#### [Aim of the exercise]
Set down the listing below verbatim, but only from its first line through the line containing "Download in HD (1055, 662)".

#### [Supplied data]
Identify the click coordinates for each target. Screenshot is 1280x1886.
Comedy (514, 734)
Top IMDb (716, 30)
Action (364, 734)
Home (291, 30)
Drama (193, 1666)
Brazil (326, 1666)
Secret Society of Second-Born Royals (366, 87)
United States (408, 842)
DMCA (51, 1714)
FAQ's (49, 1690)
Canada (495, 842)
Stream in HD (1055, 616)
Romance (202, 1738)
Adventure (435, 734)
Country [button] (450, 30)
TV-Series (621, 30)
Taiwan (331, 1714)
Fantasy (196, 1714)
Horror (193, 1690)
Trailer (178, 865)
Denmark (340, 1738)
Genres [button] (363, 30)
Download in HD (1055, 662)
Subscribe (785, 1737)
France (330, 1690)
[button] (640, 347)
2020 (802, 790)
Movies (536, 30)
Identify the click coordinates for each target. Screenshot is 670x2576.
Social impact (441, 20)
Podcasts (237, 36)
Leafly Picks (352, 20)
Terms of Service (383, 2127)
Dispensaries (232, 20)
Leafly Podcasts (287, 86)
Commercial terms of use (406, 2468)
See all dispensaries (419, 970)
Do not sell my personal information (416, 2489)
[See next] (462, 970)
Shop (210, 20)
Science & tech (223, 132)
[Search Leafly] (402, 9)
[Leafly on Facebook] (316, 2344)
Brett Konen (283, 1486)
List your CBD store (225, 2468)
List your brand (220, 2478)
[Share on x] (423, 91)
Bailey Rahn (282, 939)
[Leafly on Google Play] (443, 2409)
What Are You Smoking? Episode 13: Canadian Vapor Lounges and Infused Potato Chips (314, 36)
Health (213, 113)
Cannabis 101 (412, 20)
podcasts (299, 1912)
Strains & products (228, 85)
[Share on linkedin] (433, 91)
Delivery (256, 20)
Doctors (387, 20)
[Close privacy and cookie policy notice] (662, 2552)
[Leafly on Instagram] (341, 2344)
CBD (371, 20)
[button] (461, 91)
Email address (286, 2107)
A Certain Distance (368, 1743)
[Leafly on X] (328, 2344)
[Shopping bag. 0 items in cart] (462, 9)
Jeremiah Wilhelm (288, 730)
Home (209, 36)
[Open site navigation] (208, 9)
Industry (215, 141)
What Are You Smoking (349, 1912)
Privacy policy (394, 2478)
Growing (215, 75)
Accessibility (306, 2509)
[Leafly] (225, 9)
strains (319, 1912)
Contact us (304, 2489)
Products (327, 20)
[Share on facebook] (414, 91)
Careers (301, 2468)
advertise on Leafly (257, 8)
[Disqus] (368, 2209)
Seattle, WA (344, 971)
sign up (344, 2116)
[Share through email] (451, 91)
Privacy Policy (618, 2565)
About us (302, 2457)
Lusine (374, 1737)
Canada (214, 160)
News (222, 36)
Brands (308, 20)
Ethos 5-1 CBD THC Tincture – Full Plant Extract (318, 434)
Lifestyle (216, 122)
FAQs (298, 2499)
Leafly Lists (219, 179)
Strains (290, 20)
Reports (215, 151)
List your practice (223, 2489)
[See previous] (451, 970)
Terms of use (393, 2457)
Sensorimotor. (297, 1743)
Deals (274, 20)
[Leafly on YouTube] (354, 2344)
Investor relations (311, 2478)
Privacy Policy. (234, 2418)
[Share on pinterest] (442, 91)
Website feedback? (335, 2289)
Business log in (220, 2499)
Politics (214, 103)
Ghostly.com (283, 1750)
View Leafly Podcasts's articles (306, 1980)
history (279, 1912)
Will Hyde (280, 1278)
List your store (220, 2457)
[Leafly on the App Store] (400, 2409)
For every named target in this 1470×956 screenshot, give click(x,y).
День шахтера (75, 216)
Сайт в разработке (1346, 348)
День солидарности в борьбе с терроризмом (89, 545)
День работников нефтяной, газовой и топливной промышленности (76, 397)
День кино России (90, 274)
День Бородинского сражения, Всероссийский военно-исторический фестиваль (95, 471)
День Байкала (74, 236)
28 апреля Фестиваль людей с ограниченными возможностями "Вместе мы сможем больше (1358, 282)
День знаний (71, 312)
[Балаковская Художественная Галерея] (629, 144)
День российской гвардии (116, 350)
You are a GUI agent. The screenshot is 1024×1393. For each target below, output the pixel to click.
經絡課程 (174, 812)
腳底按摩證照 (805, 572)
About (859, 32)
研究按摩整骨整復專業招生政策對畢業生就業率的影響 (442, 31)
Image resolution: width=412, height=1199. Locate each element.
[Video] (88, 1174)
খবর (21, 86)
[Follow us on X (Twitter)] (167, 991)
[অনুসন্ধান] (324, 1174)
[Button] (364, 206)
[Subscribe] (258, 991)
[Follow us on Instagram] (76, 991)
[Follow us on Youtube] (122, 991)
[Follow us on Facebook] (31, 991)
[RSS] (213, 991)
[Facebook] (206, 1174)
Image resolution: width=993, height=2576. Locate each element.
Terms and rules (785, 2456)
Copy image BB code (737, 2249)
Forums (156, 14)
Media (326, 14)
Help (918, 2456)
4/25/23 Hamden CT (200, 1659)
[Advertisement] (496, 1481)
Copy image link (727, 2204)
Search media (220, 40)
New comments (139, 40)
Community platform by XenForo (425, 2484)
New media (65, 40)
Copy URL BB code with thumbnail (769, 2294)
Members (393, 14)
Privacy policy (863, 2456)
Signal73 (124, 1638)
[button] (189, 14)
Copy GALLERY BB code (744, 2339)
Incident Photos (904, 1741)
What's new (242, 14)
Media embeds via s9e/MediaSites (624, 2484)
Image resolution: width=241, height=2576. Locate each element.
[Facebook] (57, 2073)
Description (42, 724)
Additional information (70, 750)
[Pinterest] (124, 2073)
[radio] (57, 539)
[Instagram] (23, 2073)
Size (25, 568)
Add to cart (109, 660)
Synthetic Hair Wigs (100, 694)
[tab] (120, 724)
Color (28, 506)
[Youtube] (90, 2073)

#### [Response for this exercise]
Identify the click coordinates for each target. Screenshot is 1280x1886.
Comedy (514, 734)
Top IMDb (716, 30)
Action (364, 734)
Home (291, 30)
Drama (193, 1666)
Brazil (326, 1666)
Secret Society of Second-Born Royals (366, 87)
United States (408, 842)
DMCA (51, 1714)
FAQ's (49, 1690)
Canada (495, 842)
Stream in HD (1055, 616)
Romance (202, 1738)
Adventure (435, 734)
Country [button] (450, 30)
TV-Series (621, 30)
Taiwan (331, 1714)
Fantasy (196, 1714)
Horror (193, 1690)
Trailer (178, 865)
Denmark (340, 1738)
Genres [button] (363, 30)
Download in HD (1055, 662)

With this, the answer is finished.